→ TASK INSTRUCTIONS
[a] Return the passage of the data modeling post starting at "Many, many data" and ending at "but critical fact.", copied word for word.
[b] Answer these questions from the data modeling post, one per line:
(i) According to the Out-of-Africa hypothesis, about how many years ago did modern humans emerge in Africa?
(ii) Which two types of DNA does one comment say people have in their bodies?
(iii) Which purpose-specific tables are named as places where person master data is often stored?

QUOTED PASSAGE START

Besides being a memoir by Karen Blixen (or the literary double Isak Dinesen) Out-of-Africa is a hypothesis about the origin of the modern human (Homo Sapiens). Of course there is a competing scientific hypothesis called Multiregional Origin of Modern Humans. Besides that there is of course religious beliefs.
The Out-of-Africa hypothesis suggests that modern humans emerged in Africa 150,000 years ago or so. A small group migrated to Eurasia about 60,000 years ago. Some made it across the Bering Strait to America maybe 40,000 years ago or maybe 15,000 years ago. The Vikings said hello to the Native Americans 1,000 years ago, but cross Atlantic movement first gained pace from 500 years ago, when Columbus discovered America again again.
½ year ago (or so) I wrote a blog post called Create Table Homo_Sapiens. The comment follow up added to the nerdish angle with discussing subjects as mutating tables versus intelligent design and MAX(GEEK) counting.
But on the serious side comments also touched the intended subject about making data models reflect real world individuals.
Tables with persons are the most common entity type in databases around. As in the Out-of-Africa hypothesis it could have been as a simple global common same structural origin. But that is not the way of the world. Some of the basic differences practiced in modeling the person entity are:
- Cultural diversity: Names, addresses, national ID’s and other basic attributes are formatted differently country by country and in some degree within countries. Most data models with a person entity are build on the format(s) of the country where it is designed.
- Intended purpose of use: Person master data are often stored in tables made for specific purposes like a customer table, a subscriber table a contact table and so on. Therefore the data identifying the individual is directly linked with attributes describing a specific role of that individual.
- “Impersonal” use: Person data is often stored in the same table as other party master types as business entities, projects, households et cetera.
Many, many data quality struggles around the world is caused by how we have modeled real world – old world and new world – individuals.
I saw recently on a PBS TV special that you could do a DNA test to discover the tribe from which you originated. I guess that profiling is our DNA test in a way. It’s a way for us to do forensics on the data and figure out its origin. Good stuff, Henrik.
Thanks Steve. I have a feeling that data quality “science” has an opportunity to evolve in the direction of DNA science. We have a lot to learn.
To extend your metaphor even further, Henrik, people have two types of DNA in their bodies: Cellular and Mitochondrial. The same is true for not just individual persons, but all entities: they have a real-world aspect and a digital one.
The key (pardon the pun) to solid data modelling is not to lose sight of that very simple but critical fact.
The other aspect that this dual nature of information management supports is one you use in your graphic: triangulation of coordinates to form maps. Your graphic contains an infinite number of data points of which you have used a handful. If you wanted to add any new data points you would only need to identify lat/long label to locate it.
Thanks John. Good point about a real-world aspect and a digital one.

QUOTED PASSAGE END
DATASET EXCERPT START

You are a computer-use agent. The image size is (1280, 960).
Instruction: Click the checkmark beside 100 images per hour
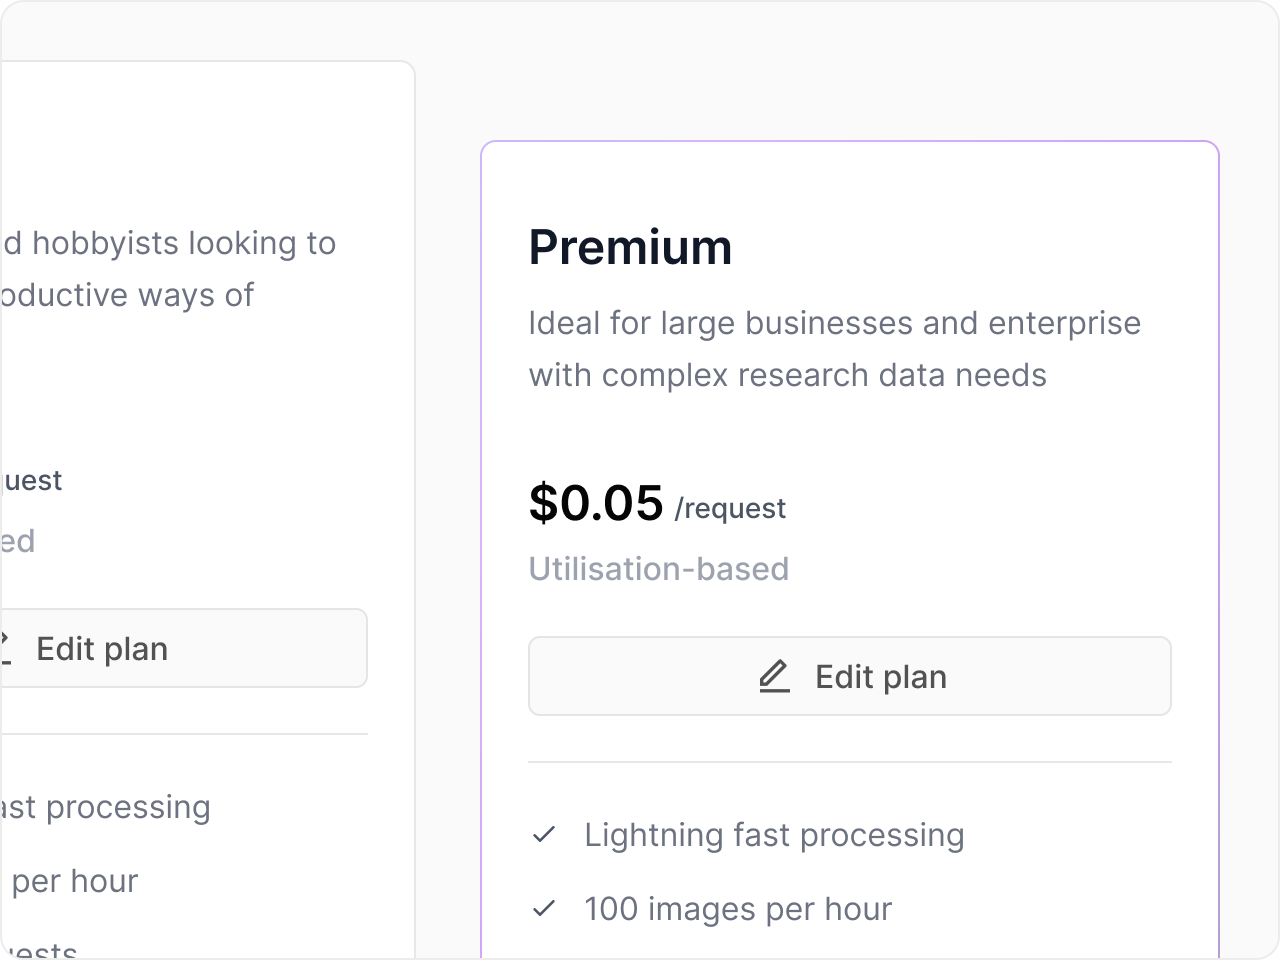pyautogui.click(x=544, y=909)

DATASET EXCERPT END

→ EXPECTED RESPONSES
[a]
Many, many data quality struggles around the world is caused by how we have modeled real world – old world and new world – individuals.
I saw recently on a PBS TV special that you could do a DNA test to discover the tribe from which you originated. I guess that profiling is our DNA test in a way. It’s a way for us to do forensics on the data and figure out its origin. Good stuff, Henrik.
Thanks Steve. I have a feeling that data quality “science” has an opportunity to evolve in the direction of DNA science. We have a lot to learn.
To extend your metaphor even further, Henrik, people have two types of DNA in their bodies: Cellular and Mitochondrial. The same is true for not just individual persons, but all entities: they have a real-world aspect and a digital one.
The key (pardon the pun) to solid data modelling is not to lose sight of that very simple but critical fact.

[b]
(i) About 150,000 years ago.
(ii) Cellular and Mitochondrial.
(iii) A customer table, a subscriber table and a contact table.